# Please Suggest 27" IPS Monitor (Budget 20k) (Full HD)



## Yugal Hinduja (May 28, 2014)

Hi everyone,
I need an IPS Panel type LED Monitor. It should be Full HD, IPS monitor. I want colour accuracy, a vibrant display.
I have a Sapphire R9 270X Vapour X 2GB OC GPU. I want to fully utilize the power of this GPU. 
Please suggest me the best option.

P.S. How is this Monitor *www.theitdepot.com/details-AOC+27inch+IPS+LED+Monitor+(I2769VM)_C7P19830.html


----------



## ithehappy (May 28, 2014)

Not good. [STRIKE]What's you budget?[/STRIKE]

Damn didn't notice you mentioned in the title. For 20k getting a very good 27" IPS panel is kinda tough, but try to look at this, *www.primeabgb.com/asus-vx279h-27-inch-ah-ips-led-monitor.html

I personally will not get 27" at 1080p, just too low PPI. At 27" you should aim at 1440p.


----------



## Yugal Hinduja (May 28, 2014)

whatthefrak said:


> Not good. [STRIKE]What's you budget?[/STRIKE]
> 
> Damn didn't notice you mentioned in the title. For 20k getting a very good 27" IPS panel is kinda tough, but try to look at this, *www.primeabgb.com/asus-vx279h-27-inch-ah-ips-led-monitor.html
> 
> I personally will not get 27" at 1080p, just too low PPI. At 27" you should aim at 1440p.



So, what do you think i should look for? 
1) 22~25" 1440p Monitor (max budget 20k)
OR 
2) 27" 1080p (max budget 20k)


----------



## ithehappy (May 28, 2014)

At what distance do you sit from your monitor? Standard like 2 feet or more? Mention a figure.


----------



## Yugal Hinduja (May 29, 2014)

*Re: Please Suggest 27&quot; IPS Monitor (Budget 20k) (Full HD)*



whatthefrak said:


> At what distance do you sit from your monitor? Standard like 2 feet or more? Mention a figure.



Standard 2 feets. It's for gaming system. My first priority is gaming.
I may use it as TV later on (will directly connect set top box to display). Distance if I use it as TV would be 2 meters. But for TV the max resolution I can get from DTH service providers is 1080p. So I expect atleast 1080p monitor (although my preference would be 1440p, if my budget allows)

- - - Updated - - -

Please consider the fact that I have Sapphire R9 270X Vapor 2GB OC GPU.
Is this card suitable for 1440p??


----------



## Nerevarine (May 29, 2014)

Not at all, R9 270X will barely pull off ultra on 1080p, 1440p is pushing it
Medium settings will be fine but then again, why would you purchase a 1440p monitor just to play on medium settings


----------



## Yugal Hinduja (May 29, 2014)

Nerevarine said:


> Not at all, R9 270X will barely pull off ultra on 1080p, 1440p is pushing it
> Medium settings will be fine but then again, why would you purchase a 1440p monitor just to play on medium settings



So, please suggest me a best 1080p display under 20k (distance: standard 2 feets).


----------



## bssunilreddy (May 29, 2014)

Yugal Hinduja said:


> So, please suggest me a best 1080p display under 20k (distance: standard 2 feets).
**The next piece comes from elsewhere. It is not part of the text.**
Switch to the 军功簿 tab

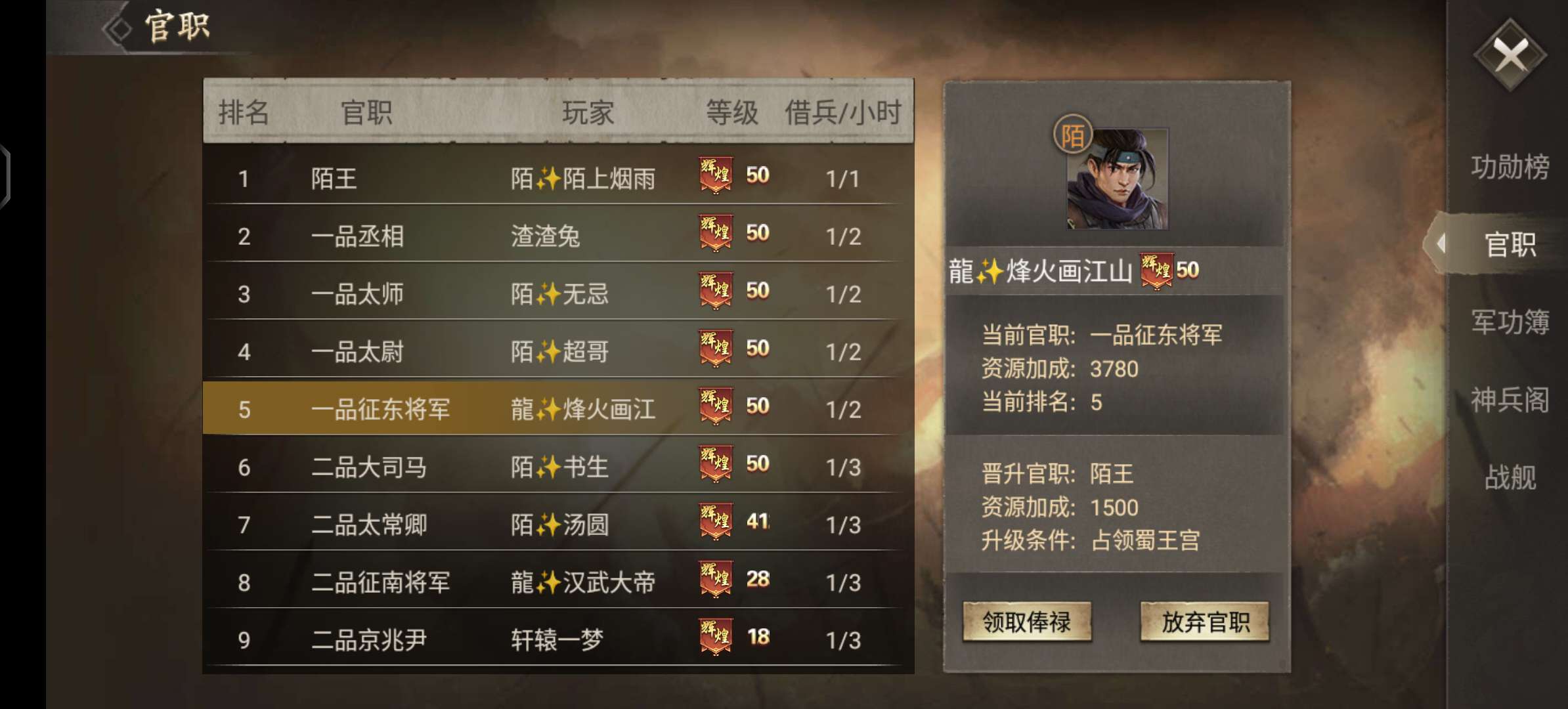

BenQ 27" LED GW2760HS -20,300. (theitdepot.com)


----------



## Yugal Hinduja (May 29, 2014)

bavusani said:


> BenQ 27" LED GW2760HS -20,300. (theitdepot.com)



At a similar price i can get an AH-IPS panel example HP Pavilion 27FI, AOC 27" etc. 
The display you suggested is VA type. Is this panel better than those entry level IPS in terms of colour reproduction and accuracy?


----------



## rajnusker (May 31, 2014)

Look at Korean displays.


----------



## ithehappy (Jun 1, 2014)

*Re: Please Suggest 27&quot; IPS Monitor (Budget 20k) (Full HD)*



Yugal Hinduja said:


> At a similar price i can get an AH-IPS panel example HP Pavilion 27FI, AOC 27" etc.
> The display you suggested is VA type. Is this panel better than those entry level IPS in terms of colour reproduction and accuracy?


No, I don't believe VA panels are better than IPS for colour accuracy. However I like VA panel more than anything else, cause it gives a decent amount of colour accuracy (and with calibration very good) and the contrast ratio is WAY better than entry level IPS. As I said before as long as you are not into professional photo editing thingy, VA is way more than enough, even TN is okay.

- - - Updated - - -



rajnusker said:


> Look at Korean displays.


And suffer a miserable life?


----------



## rajnusker (Jun 1, 2014)

^Why would life be miserable? They offer a good value for money.


----------



## The Incinerator (Jun 2, 2014)

AOC I2769VM 27 Inch IPS Monitor - Buy Online @ Rs.18483/- | Snapdeal.com

Your best bet. A great monitor with excellent gamut and contrast. Other option should be that HP Fi.


----------



## Nerevarine (Jun 2, 2014)

Why go for a 1080p 27 inch monitor ? The Pixel density will be terrible


----------



## The Incinerator (Jun 3, 2014)

He is gonna use it for gaming , it fine for gaming. I'm using a 46 inch 1080p for gaming and that's fine too. Its the size that matters over pixel density. Had it been photo editing for Nat Geo I would have asked him to go the NEC route.


----------



## rixon.d9 (Jun 5, 2014)

*Re: Please Suggest 27&quot; IPS Monitor (Budget 20k) (Full HD)*

ASUS PA248Q 24inch IPS panel monitor.

- - - Updated - - -



Yugal Hinduja said:


> I may use it as TV later on (will directly connect set top box to display)
> - - - Updated - - -
> 
> ?



Can you tell me how to do that . I too have a 24inch monitor with HDMI and DISH HD STB . Is it direct connection from STB to monitor or need tuner ?


----------